Figures from the Office for National Statistics (ONS) estimated that gross domestic product (GDP) contracted by 0.3 per cent in Q4 2023, after a 0.1 per cent fall in the previous quarter. 

Two successive quarterly declines are required for an economy to enter a recession, and while the decline was larger than expected, the contraction has been described as shallow. 

Marcus Brookes, chief investment officer at Quilter Investors, said the UK was technically in a recession, but it was potentially a “shallow and short-lived one that may not reflect the true state of the economy”. 

He said there would likely be a muted recovery in the first quarter of this year. 

Nicholas Hyett, investment analyst at Wealth Club, agreed that the recession was not an immediate cause for concern, adding: “While recession is clearly bad news for the UK economy, it’s worth bearing in mind that, as recessions go, this is still a very mild one, and might yet get revised out of existence altogether.

“Whether today’s recession transforms into something that’s remembered outside the pages of an economic history textbook remains to be seen.” 

 

Base rate predictions 

Max Shepherd, group economist at Yorkshire Building Society, said uncertainty around the central bank’s next move remained as data on the wider economy presented a mixed picture. 

He said: “On Tuesday, ONS data showed unemployment fell to 3.8 per cent year-on-year (YOY), which was a surprise to market forecasters, who expected an increase to four per cent. Wage growth is slowing – good news for the BoE – but not as much as expected.

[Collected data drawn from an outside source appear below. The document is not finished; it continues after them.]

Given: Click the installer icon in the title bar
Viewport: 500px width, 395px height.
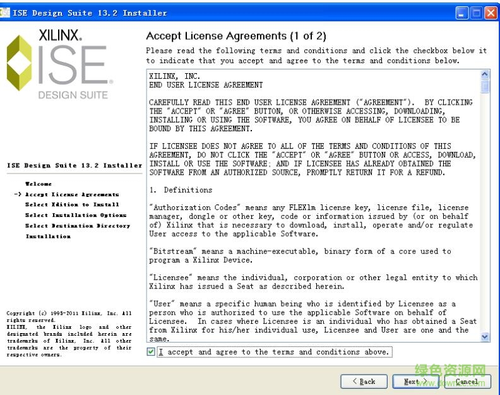Looking at the screenshot, I should click(5, 13).

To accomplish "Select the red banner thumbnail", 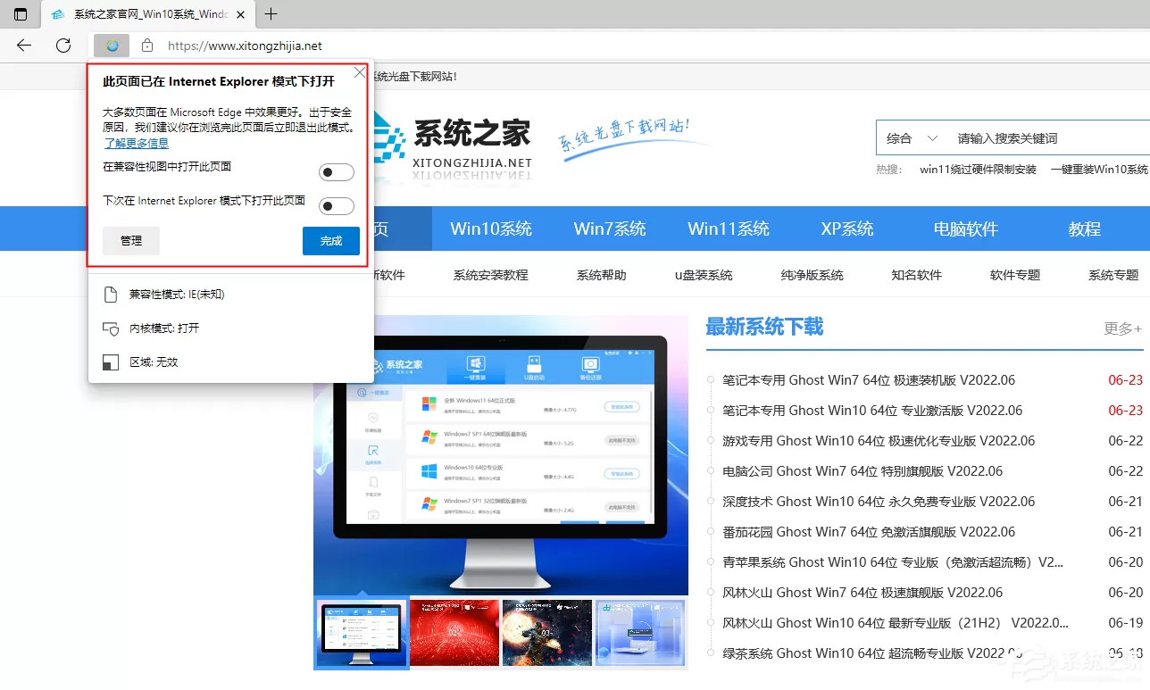I will tap(453, 633).
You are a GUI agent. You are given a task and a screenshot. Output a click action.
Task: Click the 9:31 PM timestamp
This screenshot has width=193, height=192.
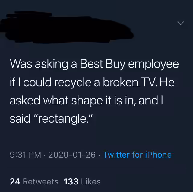pos(25,155)
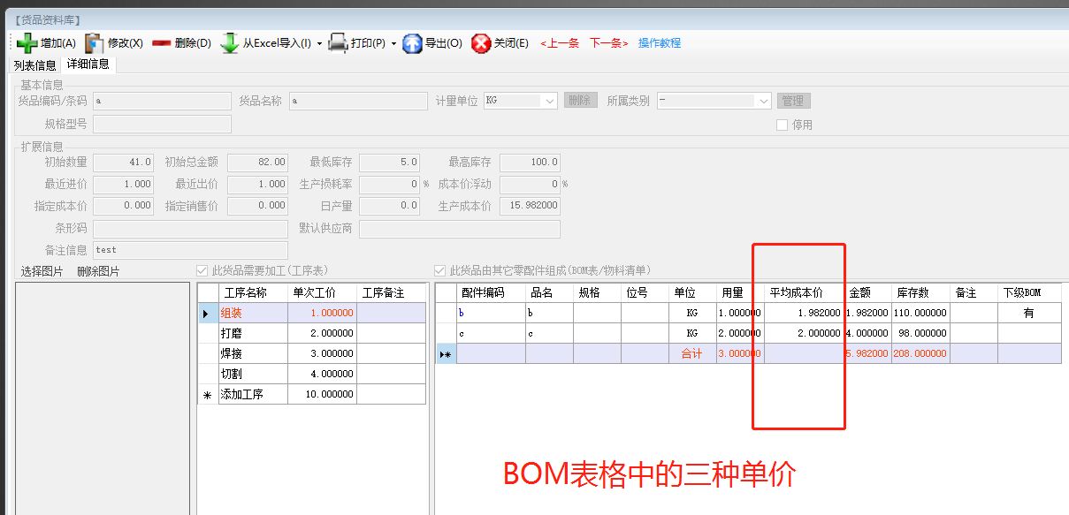Toggle 此货品由其它零配件组成 checkbox
Viewport: 1069px width, 515px height.
tap(439, 271)
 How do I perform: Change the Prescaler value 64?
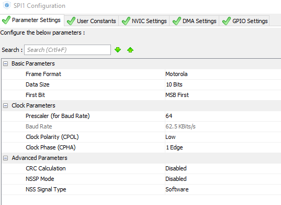[169, 116]
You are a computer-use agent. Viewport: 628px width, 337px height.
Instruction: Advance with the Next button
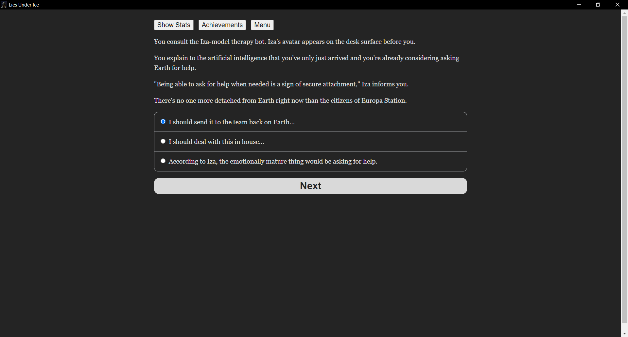pos(310,186)
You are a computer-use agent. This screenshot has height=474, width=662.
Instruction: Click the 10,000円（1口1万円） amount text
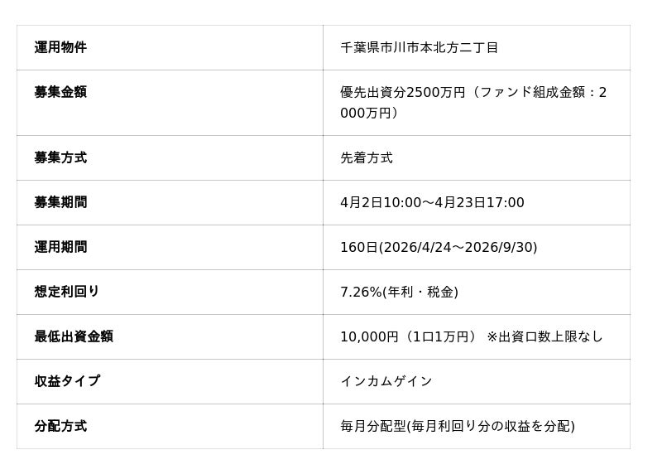point(408,336)
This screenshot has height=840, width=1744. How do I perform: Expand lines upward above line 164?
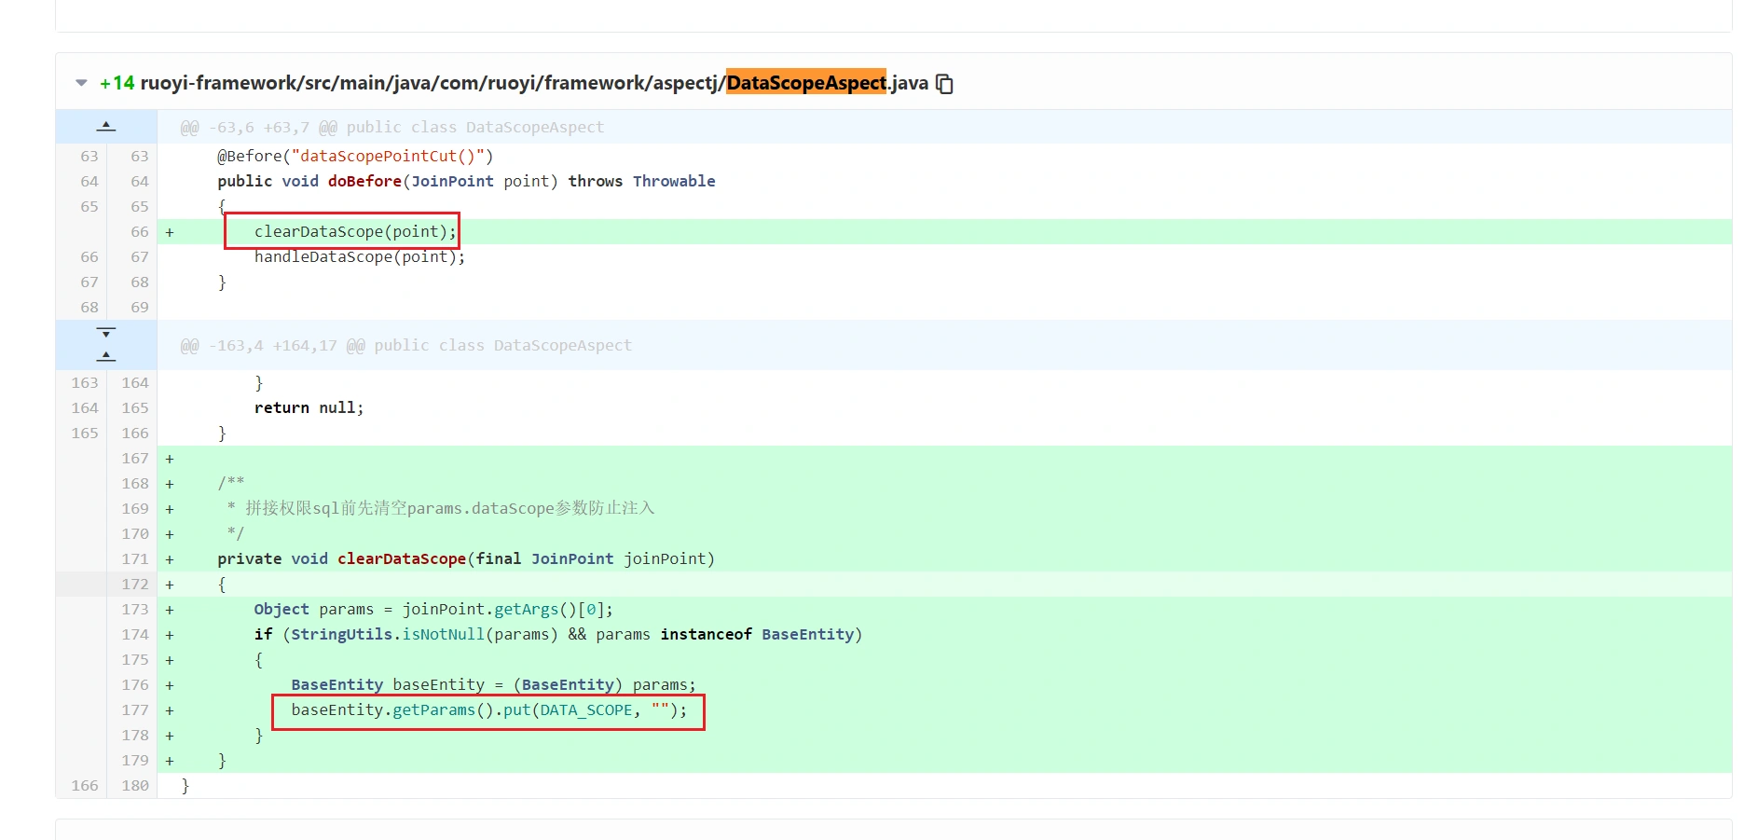click(106, 356)
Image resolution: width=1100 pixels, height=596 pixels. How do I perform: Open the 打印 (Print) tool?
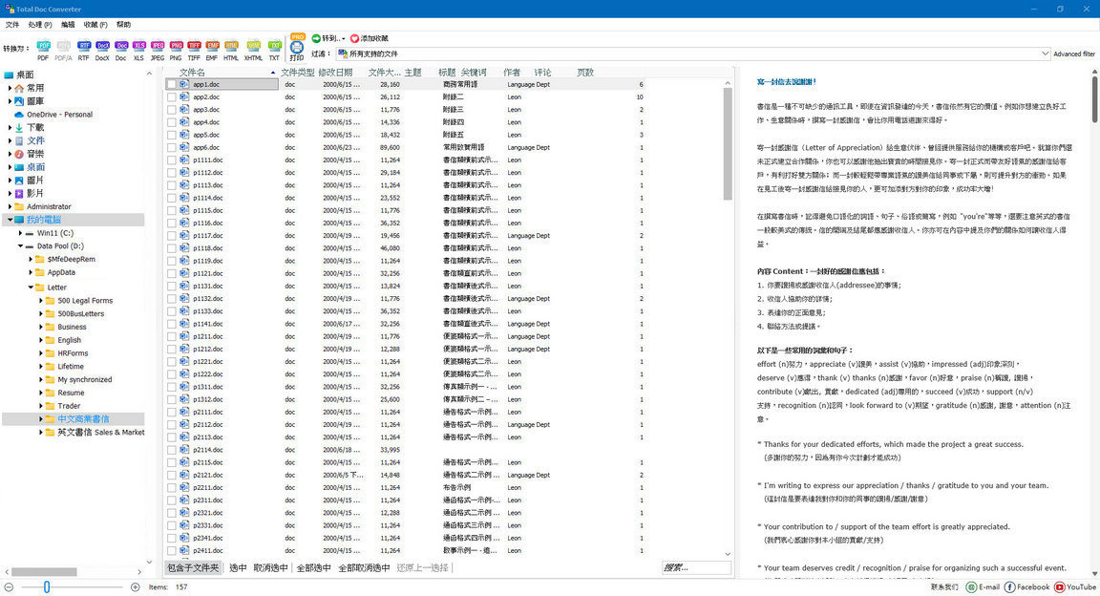pos(296,47)
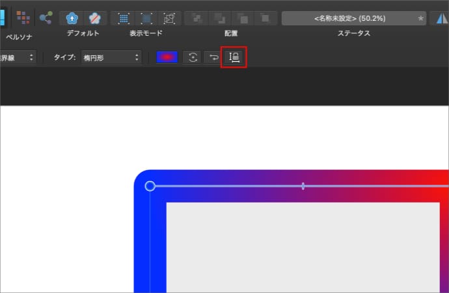Click the gradient start handle circle
Image resolution: width=449 pixels, height=293 pixels.
150,186
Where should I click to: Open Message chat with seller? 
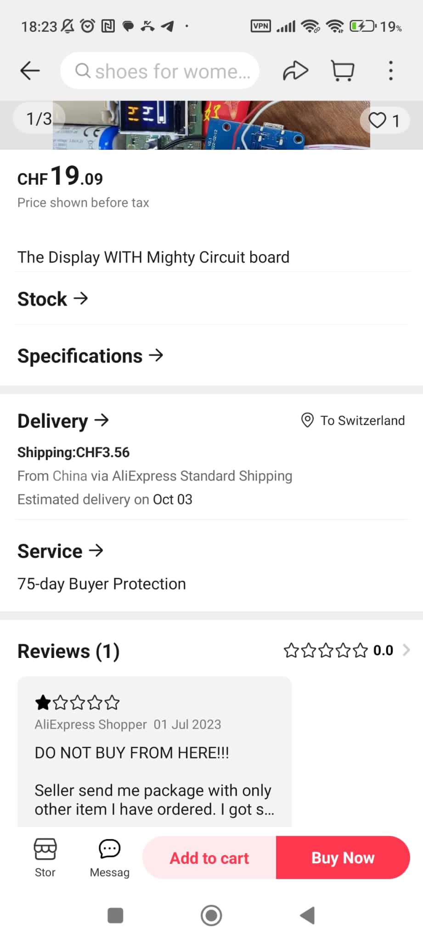coord(109,856)
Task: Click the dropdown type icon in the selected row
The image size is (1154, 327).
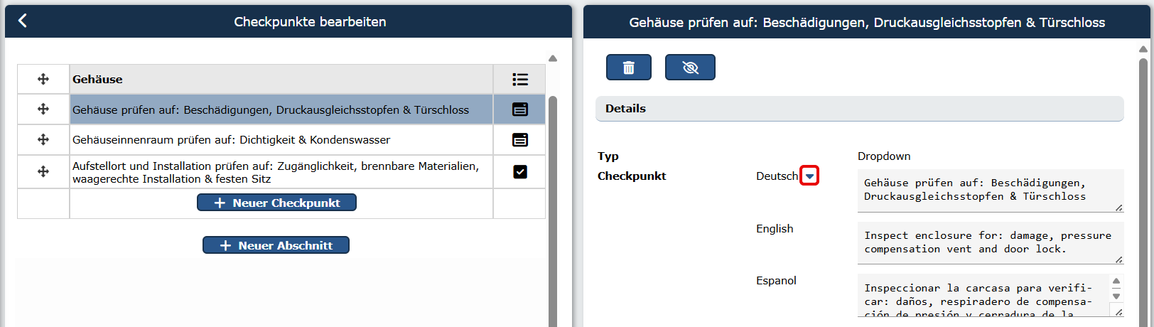Action: (520, 109)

“On Wednesday, it was announced inflation remained at four per cent, below expectations, but services inflation rose, one of the main data points stopping the BoE from lowering interest rates. Finally, GDP data were published showing that the UK was in a technical recession in the second half of 2023, after two consecutive quarters of negative growth – albeit only just.” 

Shepherd added: “Together the data are inconclusive and provides limited guidance for the BoE around when is an appropriate time to start cutting interest rates.” 

Alice Haine, personal finance analyst at Bestinvest by Evelyn Partners, said there would now be expectations on the central bank to lower the base rate, which was held at 5.25 per cent at the last base rate meeting. 

She said: “The weak growth data will pile pressure on the BoE to cut interest rates sooner rather than later to bolster the economy, which has been heavily impacted by high inflation and still-high borrowing costs. 14 interest rate rises between December 2021 and August 2023 are clearly taking their toll on consumers. 

“Uncertainty may be rife, but even Governor Andrew Bailey remains optimistic that better times lie ahead. Households should err on the side of caution, however, constraining expenditure where they can and focusing on paying down excessive debts and building up robust emergency savings. Borrowing and living costs remain relatively high, so preparing for all eventualities will help households survive any further financial shocks.” 

Jason Hollands, managing director at Bestinvest by Evelyn Partners, said: “It is important to recognise that financial markets are forward-looking. From here on, confirmation that we have been in a mild recession means inflation should continue to moderate and the case for interest rate cuts and lower borrowing costs for companies strengthens.”